After a 13-year fight for long-term funding, Engaging Education (e2) convinced Chancellor George Blumenthal to add e2 as an ongoing line item in the budget beginning fall 2019.
“We are demanding permanent funding for the Student-Initiated Outreach yield programs that bring an average of 60 percent of students to campus from the [African, Black and Caribbean] ABC, Pilipinx, and Latinx communities,” said e2 chair and fourth-year Menard Mayo.
e2 creates programming that addresses issues surrounding retention and graduation that historically underresourced communities face in their pursuit of higher education. Since 2001, it has helped organize events like Student-Initiated Outreach (SIO) weekend, Rainbow Theater outreach and Joining Underrepresented Students Together In Collaborative Empowerment (JUSTICE).

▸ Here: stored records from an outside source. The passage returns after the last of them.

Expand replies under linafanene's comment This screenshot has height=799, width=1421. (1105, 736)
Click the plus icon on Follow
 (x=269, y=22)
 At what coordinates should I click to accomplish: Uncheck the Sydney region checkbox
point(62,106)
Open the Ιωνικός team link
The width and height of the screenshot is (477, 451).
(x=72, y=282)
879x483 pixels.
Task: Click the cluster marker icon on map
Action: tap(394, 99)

The majority of e2’s funding comes from the Chancellor’s Match, which promises a certain amount of funding to campus programs based on the student fees they collect. In 2005, $1.00 in student fees collected by e2 was matched by $2.00 in university funding. According to Mayo, Chancellor’s Match funding was gradually reduced, and e2 now receives $1.25 in university funding for every $1.00 in student fees. e2 must renew its Chancellor’s Match funding every two years.

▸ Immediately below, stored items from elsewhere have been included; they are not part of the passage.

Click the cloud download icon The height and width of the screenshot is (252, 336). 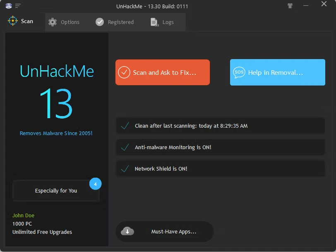pos(127,231)
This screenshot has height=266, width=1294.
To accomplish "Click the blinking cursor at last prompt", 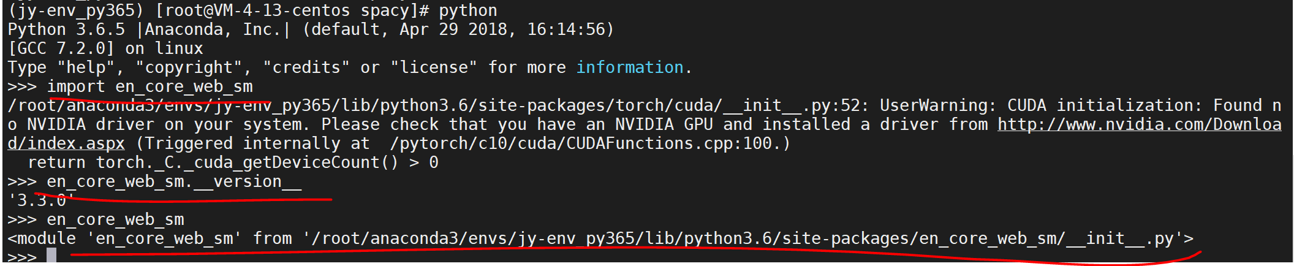I will coord(51,256).
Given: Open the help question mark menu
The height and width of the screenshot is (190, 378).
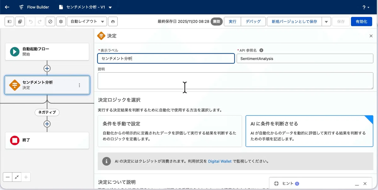Looking at the screenshot, I should point(366,7).
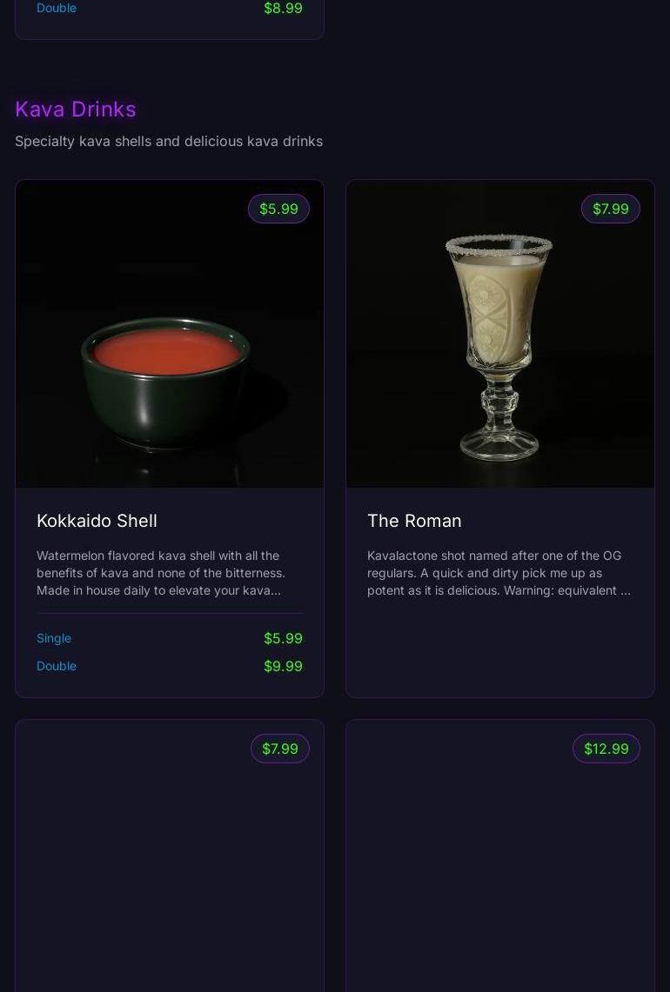This screenshot has height=992, width=670.
Task: Select the Single size under Kokkaido Shell
Action: tap(53, 638)
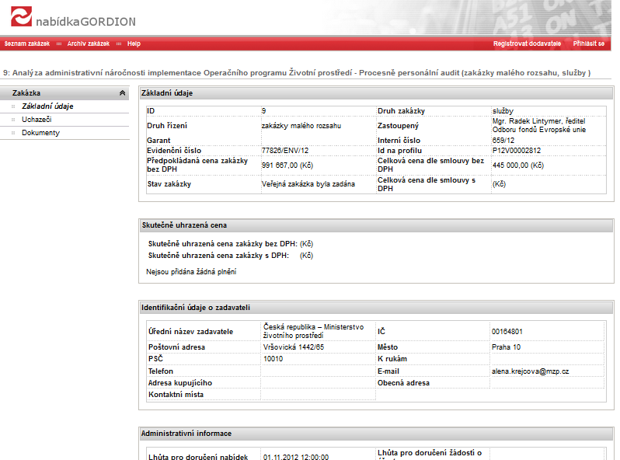Screen dimensions: 620x460
Task: Click the Zakázka sidebar header
Action: pos(27,93)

Tired of the recurring battle for funding, they set out to be added to the campus budget at the beginning of the 2018 academic year.
e2 members sat through over 15 board meetings — each lasting over four hours — throughout the year, staged a peaceful study-in outside Kerr Hall and garnered support from organizations around campus.
While some faculty and staff supported the movement, many e2 members felt unsupported by administration.
“I feel like some admin and staff did [support the funding request]. We received public support in the form of an endorsement from the Council of Provosts, Academic Council, Latin American and Latino studies, community studies and a few more,” said e2 Outreach Collective Board of Directors member Gabriela Hernandez. “However, […] as far as this administration as a whole, it saddens me to say that they have been hesitant.”
Blumenthal plans to convey to Chancellor-designate Cynthia Larive the value the long-standing relationship the Chancellor’s Office has with Engaging Education and its commitment to diversity and inclusion, said UCSC director of news and media relations Scott Hernandez-Jason.
As an ongoing line item in the budget, e2’s funding will be subject to review at the time of budgetary challenges.
“[Permanent funding] will help students continue to do the work that gives all students — especially those that need it the most — their best chance at higher education,” Hernandez said. “It will help the students to support their fellow students in a way that the admin has never been as successful in doing.”